Help & troubleshooting for network issues, including connecting your device to your home Wi-Fi network, connecting to public networks, troubleshooting wireless issues & ethernet connections, and optimizing streaming performance.
I am an owner of at least 5 Roku's, one being a TCL Series 6 TV.
I recently bought a property for a good price and It happens that there is no internet available to this property. The only internet I can get is a Jetpack thru Verizon wireless. I have tried steaming thru this service and they put a script on my account after watching only two SD shows to prevent "extended" streaming. All other providers are full, out of signal range or quoted me 66k to run fiber to my house.
I am trying to connect my Roku or Roku's to a local wireless network that would allow for a media center (Emby) to stream files to the Roku's as players.
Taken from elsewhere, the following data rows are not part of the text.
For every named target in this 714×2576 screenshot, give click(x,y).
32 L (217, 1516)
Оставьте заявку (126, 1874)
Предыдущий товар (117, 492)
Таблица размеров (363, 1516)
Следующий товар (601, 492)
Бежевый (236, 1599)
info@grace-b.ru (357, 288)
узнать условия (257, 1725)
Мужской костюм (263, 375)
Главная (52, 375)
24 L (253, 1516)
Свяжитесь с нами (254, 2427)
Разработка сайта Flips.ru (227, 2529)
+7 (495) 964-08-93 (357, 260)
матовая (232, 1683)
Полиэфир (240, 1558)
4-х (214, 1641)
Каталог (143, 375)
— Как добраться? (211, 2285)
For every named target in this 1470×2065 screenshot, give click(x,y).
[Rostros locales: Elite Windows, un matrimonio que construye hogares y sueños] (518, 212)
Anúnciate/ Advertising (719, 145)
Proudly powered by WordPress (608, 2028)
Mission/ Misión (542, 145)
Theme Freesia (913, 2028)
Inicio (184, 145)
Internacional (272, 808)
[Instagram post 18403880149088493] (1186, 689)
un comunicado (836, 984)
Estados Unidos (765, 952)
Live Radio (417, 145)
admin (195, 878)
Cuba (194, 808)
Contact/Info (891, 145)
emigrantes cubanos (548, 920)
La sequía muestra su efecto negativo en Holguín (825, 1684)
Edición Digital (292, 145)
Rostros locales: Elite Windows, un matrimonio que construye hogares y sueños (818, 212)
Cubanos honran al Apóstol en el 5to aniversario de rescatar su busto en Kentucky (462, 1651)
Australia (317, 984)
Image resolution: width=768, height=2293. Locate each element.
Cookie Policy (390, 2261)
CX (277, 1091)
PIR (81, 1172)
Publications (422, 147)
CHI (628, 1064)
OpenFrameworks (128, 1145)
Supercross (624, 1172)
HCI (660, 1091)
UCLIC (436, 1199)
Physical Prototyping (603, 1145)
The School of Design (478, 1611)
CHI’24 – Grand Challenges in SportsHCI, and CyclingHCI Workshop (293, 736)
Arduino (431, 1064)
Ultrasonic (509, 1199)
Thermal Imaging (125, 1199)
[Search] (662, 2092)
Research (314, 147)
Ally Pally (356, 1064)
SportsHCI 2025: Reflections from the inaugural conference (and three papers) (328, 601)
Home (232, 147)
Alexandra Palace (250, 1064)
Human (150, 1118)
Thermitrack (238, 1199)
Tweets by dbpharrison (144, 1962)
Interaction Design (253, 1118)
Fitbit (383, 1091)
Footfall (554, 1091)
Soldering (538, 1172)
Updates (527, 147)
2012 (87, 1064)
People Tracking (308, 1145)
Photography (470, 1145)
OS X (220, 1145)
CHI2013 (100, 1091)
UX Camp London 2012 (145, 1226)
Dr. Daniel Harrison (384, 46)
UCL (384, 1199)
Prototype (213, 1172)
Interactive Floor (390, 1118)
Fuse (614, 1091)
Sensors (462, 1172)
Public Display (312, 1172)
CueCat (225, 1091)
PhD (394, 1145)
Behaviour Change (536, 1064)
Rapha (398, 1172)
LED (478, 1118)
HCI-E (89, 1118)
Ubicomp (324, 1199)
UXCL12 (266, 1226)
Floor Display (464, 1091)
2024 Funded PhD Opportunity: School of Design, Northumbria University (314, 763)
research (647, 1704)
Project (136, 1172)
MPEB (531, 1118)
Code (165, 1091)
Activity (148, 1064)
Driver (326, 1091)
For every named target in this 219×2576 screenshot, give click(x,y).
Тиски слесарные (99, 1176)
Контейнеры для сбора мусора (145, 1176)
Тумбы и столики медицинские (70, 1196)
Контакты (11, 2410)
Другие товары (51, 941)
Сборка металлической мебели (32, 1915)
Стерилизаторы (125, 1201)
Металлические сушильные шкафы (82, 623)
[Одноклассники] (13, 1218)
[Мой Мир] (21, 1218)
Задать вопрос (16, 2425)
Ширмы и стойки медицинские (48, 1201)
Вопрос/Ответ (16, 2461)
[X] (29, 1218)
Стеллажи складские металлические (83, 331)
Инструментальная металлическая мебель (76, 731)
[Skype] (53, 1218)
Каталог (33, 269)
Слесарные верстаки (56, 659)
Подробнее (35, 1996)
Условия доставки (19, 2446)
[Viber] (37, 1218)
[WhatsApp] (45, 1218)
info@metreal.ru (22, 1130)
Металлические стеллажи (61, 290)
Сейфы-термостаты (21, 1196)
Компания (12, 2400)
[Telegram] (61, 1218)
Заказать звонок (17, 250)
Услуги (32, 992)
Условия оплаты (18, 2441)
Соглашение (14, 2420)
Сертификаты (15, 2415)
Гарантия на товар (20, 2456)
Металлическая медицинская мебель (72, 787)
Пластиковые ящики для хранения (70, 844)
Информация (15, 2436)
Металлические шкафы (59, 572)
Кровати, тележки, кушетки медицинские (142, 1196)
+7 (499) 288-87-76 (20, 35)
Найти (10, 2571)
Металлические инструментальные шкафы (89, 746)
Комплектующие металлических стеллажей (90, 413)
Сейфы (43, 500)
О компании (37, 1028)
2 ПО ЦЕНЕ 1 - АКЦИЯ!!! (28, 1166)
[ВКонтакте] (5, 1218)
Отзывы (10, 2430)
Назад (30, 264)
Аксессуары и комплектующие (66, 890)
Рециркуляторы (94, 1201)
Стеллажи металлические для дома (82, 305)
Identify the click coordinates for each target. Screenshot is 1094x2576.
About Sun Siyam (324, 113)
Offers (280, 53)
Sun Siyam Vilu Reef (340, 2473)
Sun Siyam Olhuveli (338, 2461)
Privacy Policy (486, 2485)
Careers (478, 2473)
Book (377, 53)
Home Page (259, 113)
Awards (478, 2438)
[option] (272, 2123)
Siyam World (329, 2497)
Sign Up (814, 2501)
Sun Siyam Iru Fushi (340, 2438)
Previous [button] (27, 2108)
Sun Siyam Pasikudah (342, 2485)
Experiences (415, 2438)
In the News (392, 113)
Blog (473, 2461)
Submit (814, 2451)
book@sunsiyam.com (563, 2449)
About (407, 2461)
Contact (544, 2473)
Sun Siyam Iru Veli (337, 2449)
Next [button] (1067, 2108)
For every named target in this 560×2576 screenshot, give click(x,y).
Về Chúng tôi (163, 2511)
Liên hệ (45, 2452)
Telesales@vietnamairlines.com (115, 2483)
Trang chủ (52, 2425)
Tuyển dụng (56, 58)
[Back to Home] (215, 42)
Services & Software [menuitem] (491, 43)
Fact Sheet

However, every time I try to connect to the wireless network the Roku's always checks for internet connection and then fail to connect.
I have tried the following workarounds:
1. Disabling network ping, then connecting to the internet for setup and then disconnection internet. The Roku immediately drops the connection and will not reconnect or stay connected.
2. Using a network bridge thru the wireless network with internet to get past setup. After disconnecting internet the Roku immediately drops the connection and will not connect.
3. Enabling ICS on the connection after setup. After disconnecting internet the Roku immediately drops the connection and will not connect.
None of anything I found works. Has anyone gotten thru something like this? If so, How?
I also find it hard to believe that Roku wouldn't have already added a control to shut this off...
The solution could range from difficult to impossible. If that 'network bridge' you mentioned has logging and firewall capability you might be able to find and allow the traffic that the roku needs to establish that it's network is connected but block everything else. But it roku streaming content comes from the same place it might be hard to distinguish which is which.
How could it be difficult or impossible? All that really needs to be done is someone gives me the response data and I set it up on my local network. You know API... I shouldn't be troubleshooting this, I'm the consumer. It's been requested more then a few times now and Its not hard to make an offline option when it's connecting.
I am now seriously considering dumping my stock in Roku and riding myself of these units. It's not the only streamer in town anymore and it cant look good for Roku apps partners to be turning away users with pretty simple issues. Especially loyal ones...
If you know how to fake the response you should also be able to see what it needs using wireshark or a similar network analyzer. It's probably not static since you need to update the time and maybe check for updates. Roku probably makes their money on the ads displayed and paid content so they aren't likely to help anyone bypass that. If you want something you can completely control yourself you could use raspberry pi's running kodi or plex.